Edukasi, Kecacingan, Spesimen Feses, Siswa SD

Abstract

Penyakit kecacingan atau biasa disebut cacingan masih dianggap sebagai hal sepele oleh sebagian besar masyarakat Indonesia. Padahal jika dilihat dampak jangka panjangnya, kecacingan menimbulkan kerugian yang cukup besar bagi penderita dan keluarganya. Kerugian akibat kecacingan tidak terlihat secara langsung, karena itu penyakit ini sering dianggap sepele oleh masyarakat.

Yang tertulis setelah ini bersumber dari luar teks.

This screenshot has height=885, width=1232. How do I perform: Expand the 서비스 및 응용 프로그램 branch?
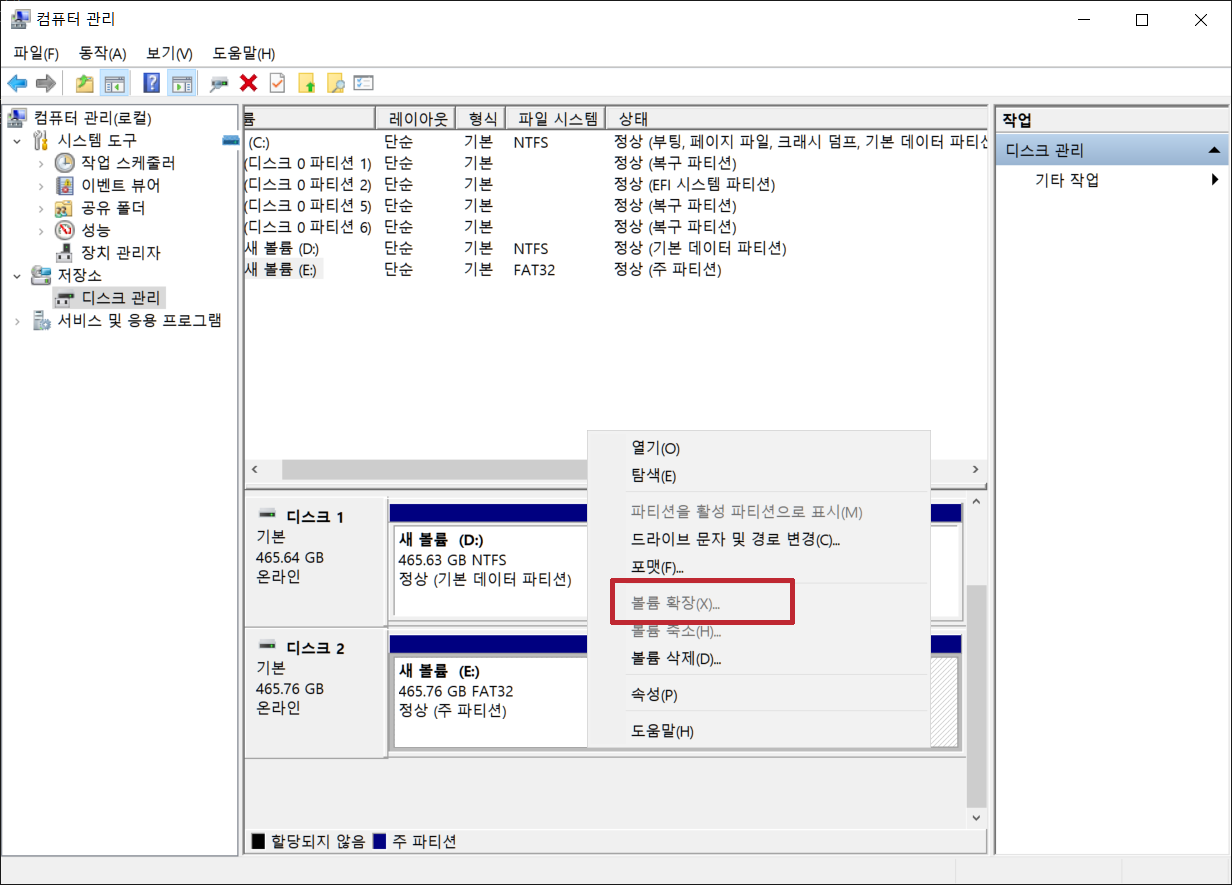18,320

Kecacingan dapat menyebabkan anemia (kurang darah), berat bayi lahir rendah, gangguan ibu bersalin, lemas, mengantuk, malas belajar, IQ menurun, prestasi dan produktivitas menurun. Penyakit ini pada umumnya menyerang pada anak-anak karena daya tahan tubuhnya masih rendah. Pada pengabdian ini, dilakukan edukasi dengan tujuan untuk memberi pengetahuan dan informasi tentang penyakit cacingan dan pendendalian penyakit cacing pada siswa SD, beberapa kegiatan yang dilakukan dalam mengatasi kecacingan pada anak di SDN Baddoka, diantaranya penyuluhan atau edukasi kecacingan dan penanganan feses untuk pemeriksaan cacing. Target peserta edukasi mencapai 50 anak dan setiap anak dikumpulkan spesimen fesesnya untuk dilanjutkan ke pemeriksaan cacing. Ketercapaian kegiatan edukasi terlaksana dengan baik berdasarkan dari bertambahnya tingkat pengetahuan siswa dalam menjawab evaluasi mengenai kecacingan. Sementara spesimen feses yang memenuhi syarat untuk di lanjutkan ke pemeriksaan hanya 28 feses, dan 22 feses tidak memenuhi syarat untuk dilanjutkan pemeriksaan karena volume feses dalam pot sampel tidak mencukupi, adanya sampel yang terkontaminasi dengan urin, dan ada sampel yang konsistensinya cair.